A reação espontânea dos jovens da comunidade teve resposta. Desde finais do ano recebem ajuda da organização especializada na denúncia de práticas supersticiosas Blind Faith Eradication Committee (Comitê para a Erradicação de Crenças Cegas). Os mais de 15.000 membros desse grupo com presença em várias regiões indianas estão há anos lutando contra práticas atávicas como os assassinatos por honra. Em 2016, conseguiram que o Estado de Maharashtra se tornasse o primeiro na Índia a aprovar uma lei para conter tais práticas. A Lei para a Proibição do Boicote Social permite a denúncia e perseguição dos líderes locais que promovam práticas supersticiosas. “Registramos 19 casos nas autoridades policiais e não vamos parar até que eliminem todas essas tradições que mancham nossa cultura”, explica Krishna Changude, de 44 anos, membro da organização há décadas.

Por sua vez, Vivek e o grupo de jovens prosseguem em sua luta para mudar a tradição de sua comunidade. Não só conscientizam os seus nas redes sociais, mas organizam encontros para boicotar essas práticas e manifestações com lenços brancos para chamar a atenção dos adultos e envergonhar quem as apoiam. Alguns já entraram em choque com o núcleo duro da comunidade.
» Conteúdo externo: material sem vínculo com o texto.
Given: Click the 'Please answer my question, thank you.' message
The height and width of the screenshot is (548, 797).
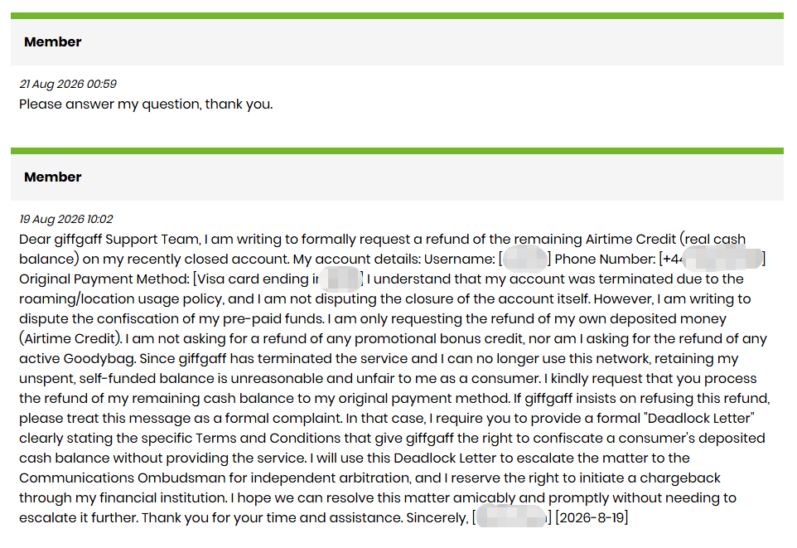Looking at the screenshot, I should [146, 104].
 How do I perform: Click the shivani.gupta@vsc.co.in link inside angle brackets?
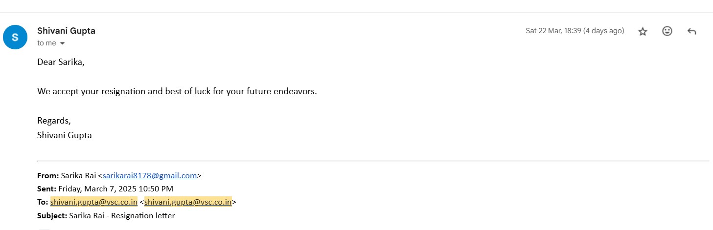click(x=188, y=202)
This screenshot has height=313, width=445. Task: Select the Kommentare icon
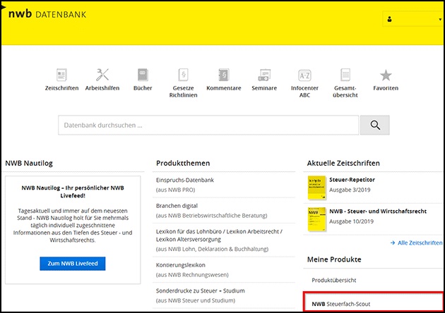pyautogui.click(x=223, y=75)
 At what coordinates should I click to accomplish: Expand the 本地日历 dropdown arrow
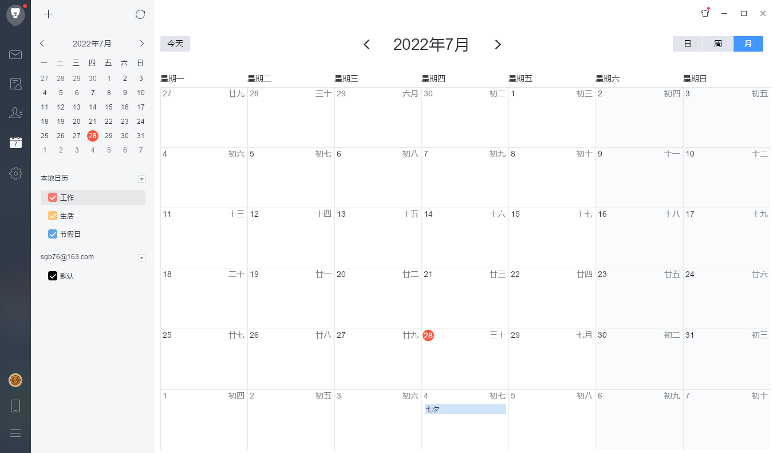tap(141, 179)
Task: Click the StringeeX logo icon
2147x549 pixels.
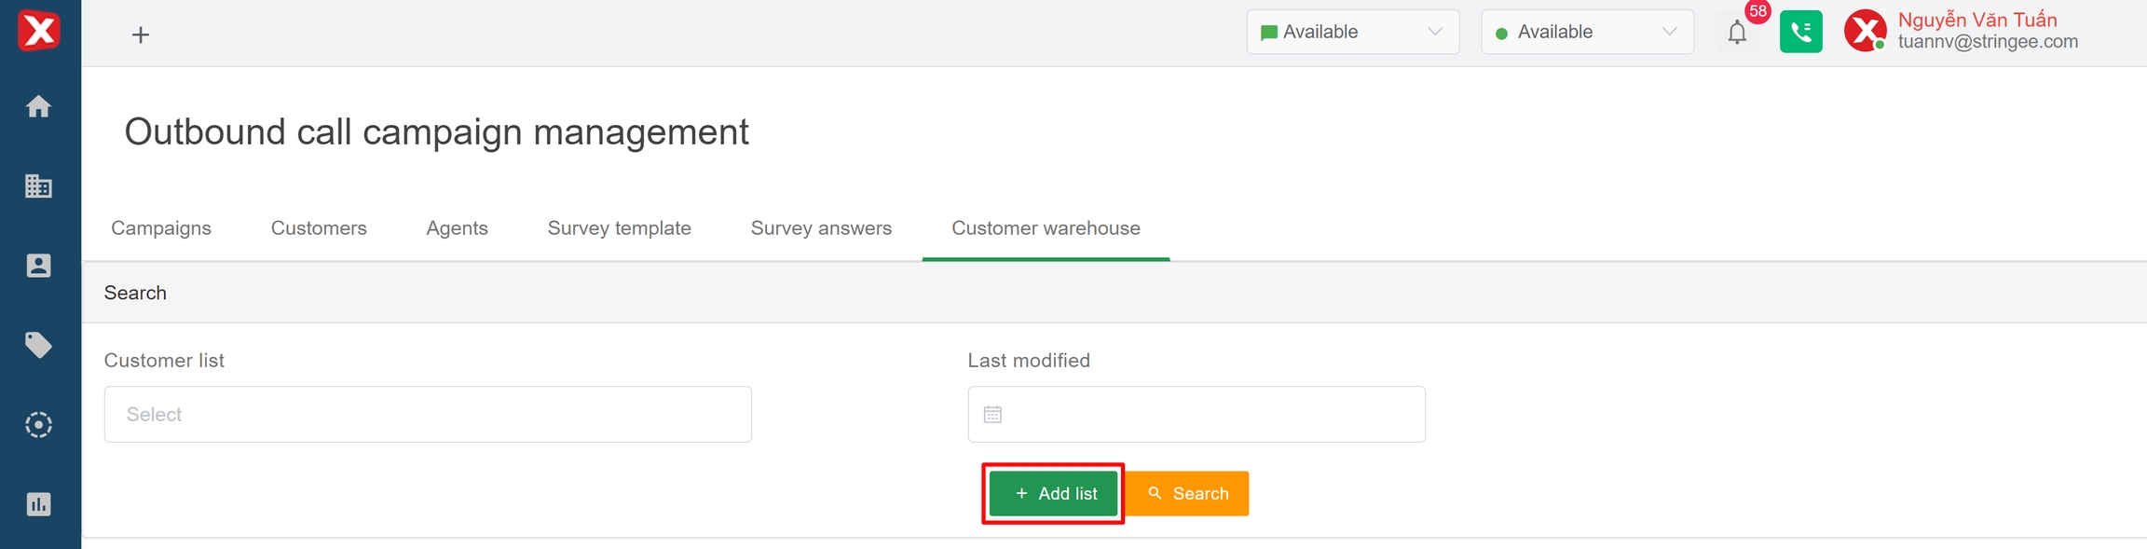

Em 20 de janeiro, uma turba de meia centena de fanáticos da casta Kanjarbhat atacou três dois jovens integrantes quando assistiam a um casamento em Pune, a 150 quilômetros de Mumbai.

“É questão de tempo e perseverança. Uma tradição deste tipo não tem sentido no século em que estamos. Nem na Índia nem em parte alguma”, sentencia Vivek. Prometido para uma garota da mesma comunidade, o jovem se nega a participar do ritual da virgindade, enfrentando sua família.